Después llega el acabose, las orejas y la vuelta al ruedo (en taurino símil). Rocío Márquez se arranca con una extraordinaria y respetuosa versión (un último anatema para los puristas) de Angelitos Negros. Una canción inspirada en la hermosa iglesia de “San Luis de los Franceses”, donde comenzó esta aventura en la Bienal de Sevilla. Una vez más flujo y reflujo. Sones de ida y vuelta. Sublime encadenamiento de ayes. Quintaesencia de la jondura. O la música que adquiere vida propia, exenta de etiquetas, clasificaciones entomológicas y se ciñe al puro arte. A lo visceral, a lo palpitante. Como palpitantes son los dedos sabios de los hermanos Alqhai, las flexibles muñecas de Diassera o la cálida y enciclopédica voz de Rocío Márquez.
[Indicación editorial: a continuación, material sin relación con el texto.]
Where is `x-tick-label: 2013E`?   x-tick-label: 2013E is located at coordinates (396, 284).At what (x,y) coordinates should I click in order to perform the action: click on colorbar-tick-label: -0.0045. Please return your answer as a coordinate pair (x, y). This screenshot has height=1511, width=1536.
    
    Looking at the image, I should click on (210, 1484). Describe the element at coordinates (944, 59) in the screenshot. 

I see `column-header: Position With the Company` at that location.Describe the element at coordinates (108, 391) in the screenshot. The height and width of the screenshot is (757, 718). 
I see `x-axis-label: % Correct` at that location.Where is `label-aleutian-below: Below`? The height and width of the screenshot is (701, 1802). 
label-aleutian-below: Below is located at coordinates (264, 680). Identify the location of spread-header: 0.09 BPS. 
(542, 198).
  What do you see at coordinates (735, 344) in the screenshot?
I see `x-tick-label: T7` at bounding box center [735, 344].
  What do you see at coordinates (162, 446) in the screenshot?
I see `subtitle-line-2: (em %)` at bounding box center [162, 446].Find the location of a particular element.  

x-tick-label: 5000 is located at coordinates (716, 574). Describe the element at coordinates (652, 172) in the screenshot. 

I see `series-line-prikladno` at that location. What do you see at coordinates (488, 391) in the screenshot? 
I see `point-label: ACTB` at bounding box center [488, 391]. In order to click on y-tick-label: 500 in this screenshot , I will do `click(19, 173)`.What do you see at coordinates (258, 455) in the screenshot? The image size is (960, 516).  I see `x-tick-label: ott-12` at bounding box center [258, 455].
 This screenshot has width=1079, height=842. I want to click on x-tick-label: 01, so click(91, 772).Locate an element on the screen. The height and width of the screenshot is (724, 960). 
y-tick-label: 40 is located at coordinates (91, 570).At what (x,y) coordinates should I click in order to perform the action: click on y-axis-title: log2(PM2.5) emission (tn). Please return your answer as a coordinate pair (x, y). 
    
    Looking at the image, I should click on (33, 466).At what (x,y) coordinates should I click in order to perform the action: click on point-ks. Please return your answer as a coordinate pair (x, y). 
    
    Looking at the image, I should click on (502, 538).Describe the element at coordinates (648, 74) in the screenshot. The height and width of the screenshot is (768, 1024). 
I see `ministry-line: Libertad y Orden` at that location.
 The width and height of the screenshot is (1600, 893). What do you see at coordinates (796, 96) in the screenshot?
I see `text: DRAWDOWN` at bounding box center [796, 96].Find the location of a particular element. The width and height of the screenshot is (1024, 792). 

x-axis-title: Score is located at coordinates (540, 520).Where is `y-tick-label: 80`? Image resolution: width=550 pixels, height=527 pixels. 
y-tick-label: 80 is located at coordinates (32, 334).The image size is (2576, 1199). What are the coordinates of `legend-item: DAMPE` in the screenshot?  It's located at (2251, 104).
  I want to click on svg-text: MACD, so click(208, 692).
Están muy bien el quejío, el duende y el embrujo. Está muy bien hablar de voces laínas, redondas o afillás. Pero si van unidos a la cátedra y al estudio arrancarán al flamenco del folclorismo rancio y el cante de taberna, del cenáculo arcaico, para elevarlo a los altares. Aunque donde más se les abren las carne a los talibanes de ambos mundos; con sonoro rasgado de vestiduras; es ante el conocimiento enciclopédico que estos músicos poseen en sus distintos campos. En la sabiduría que habita en estos diálogos interraciales. Todo un acierto de la Sociedad Filarmónica de Badajoz, el abrir las puertas del Festival a los nuevos aires de estas aventuras enriquecedoras.